* [Passage cité]
:::::

L’improvisation, c’est la mise en pratique de notre liberté.
Sur la descente du retour nous philosophons sur cette notion de liberté.
Beaucoup se battent toute leur vie pour devenir libre.
Mais une fois libre, que fait-on ?
Il faut du temps pour se détacher des emprises, qu’elles soient physiques ou mentales.
Mais une fois nos chaînes coupées, une fois nos anciennes croyances transformées, une fois libérés, savons-nous être libres ?
Lorsque toute une vie nous avons appris à survivre, savons-nous vivre ?
Lorsque toute une vie nous nous sommes battus, savons-nous être en paix ?
Le reportage « Testament : L’Histoire de Moïse » de Emre Şahin et Kelly McPherson sur l’histoire de Moïse rappelait qu’une fois libéré, le peuple juif a erré pendant 40 ans dans le désert.
Bishop Andy Lewter, pasteur au Hollywood Full Gospel Baptist Church, historien, faisait ce commentaire :
« What it takes to get free is different than what it takes to stay free. »

:::::

Entrées de pointage de mots et d'éléments:
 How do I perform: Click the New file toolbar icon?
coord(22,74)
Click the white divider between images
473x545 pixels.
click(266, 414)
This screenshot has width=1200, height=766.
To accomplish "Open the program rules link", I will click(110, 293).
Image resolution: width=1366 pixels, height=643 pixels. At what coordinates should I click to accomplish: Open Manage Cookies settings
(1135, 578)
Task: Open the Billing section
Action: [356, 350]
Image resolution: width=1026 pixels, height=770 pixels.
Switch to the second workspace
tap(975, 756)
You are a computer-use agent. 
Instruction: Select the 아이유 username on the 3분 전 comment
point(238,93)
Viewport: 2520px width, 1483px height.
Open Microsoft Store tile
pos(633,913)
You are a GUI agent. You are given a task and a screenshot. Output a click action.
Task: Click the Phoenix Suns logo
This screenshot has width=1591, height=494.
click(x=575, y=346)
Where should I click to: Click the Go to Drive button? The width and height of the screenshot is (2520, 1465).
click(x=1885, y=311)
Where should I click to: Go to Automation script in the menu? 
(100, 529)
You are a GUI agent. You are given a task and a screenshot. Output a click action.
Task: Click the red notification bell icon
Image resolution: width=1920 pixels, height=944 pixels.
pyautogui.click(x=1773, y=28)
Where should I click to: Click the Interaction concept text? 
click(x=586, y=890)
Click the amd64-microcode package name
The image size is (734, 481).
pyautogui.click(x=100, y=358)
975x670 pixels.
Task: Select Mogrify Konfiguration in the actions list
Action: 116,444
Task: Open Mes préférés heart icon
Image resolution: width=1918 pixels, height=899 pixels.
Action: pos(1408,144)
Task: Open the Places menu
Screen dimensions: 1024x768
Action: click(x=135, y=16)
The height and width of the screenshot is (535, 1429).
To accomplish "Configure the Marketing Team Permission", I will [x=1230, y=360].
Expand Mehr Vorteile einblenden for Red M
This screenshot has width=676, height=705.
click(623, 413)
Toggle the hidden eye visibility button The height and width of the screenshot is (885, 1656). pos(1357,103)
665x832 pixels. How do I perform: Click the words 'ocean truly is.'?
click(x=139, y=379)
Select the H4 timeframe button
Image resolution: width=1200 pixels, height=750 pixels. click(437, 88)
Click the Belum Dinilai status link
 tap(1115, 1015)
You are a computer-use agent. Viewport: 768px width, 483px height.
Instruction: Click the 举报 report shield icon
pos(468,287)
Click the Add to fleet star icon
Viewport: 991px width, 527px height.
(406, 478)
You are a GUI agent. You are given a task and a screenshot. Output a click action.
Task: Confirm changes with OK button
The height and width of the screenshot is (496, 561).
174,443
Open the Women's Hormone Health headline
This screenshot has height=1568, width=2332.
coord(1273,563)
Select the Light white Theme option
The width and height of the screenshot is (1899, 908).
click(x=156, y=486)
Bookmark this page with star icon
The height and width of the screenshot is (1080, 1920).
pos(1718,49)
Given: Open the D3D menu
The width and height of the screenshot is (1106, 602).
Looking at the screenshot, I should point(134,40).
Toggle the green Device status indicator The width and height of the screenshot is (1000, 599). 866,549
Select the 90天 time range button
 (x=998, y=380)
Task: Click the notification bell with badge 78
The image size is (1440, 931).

:::::

* [Consigne]
Poursuivez le passage cité sur la liberté, en reprenant juste après sa dernière phrase.

* [Réponse attendue]
« Ce qu’il faut pour être libre est différent de ce qu’il faut pour rester libre. »
Il semble qu’il faille apprendre à être libre.
Les montagnes de l’Anaga nous apprennent à l’être, à suivre nos sensations, nos instincts, pour nous guider entre les plis du relief, pour écouter notre boussole intérieure qui nous oriente dans nos choix.
Le corps se confronte à la pluie, au vent, au froid. Et l’âme grandit, apprend, tenue par la main de ce massif volcanique qui nous offre des possibilités.
Devenir libre, c’est apprendre à choisir.
Les circonstances nous offrent des options de scénarios, et nous décidons de suivre une des pellicules cinématographiques proposées pour créer notre propre film, notre propre histoire. Il y en a des milliers possibles. Et pourtant, c’est le long de ce chemin-ci que nous marchons. Il y a comme une vibration qui sonne juste dans notre corps lorsque nous émettons à haute voix les hypothèses. Les mots sont comme des incantations, et certains résonnent plus avec notre musique intérieure que d’autres.
Ensuite, il faut se mettre en marche.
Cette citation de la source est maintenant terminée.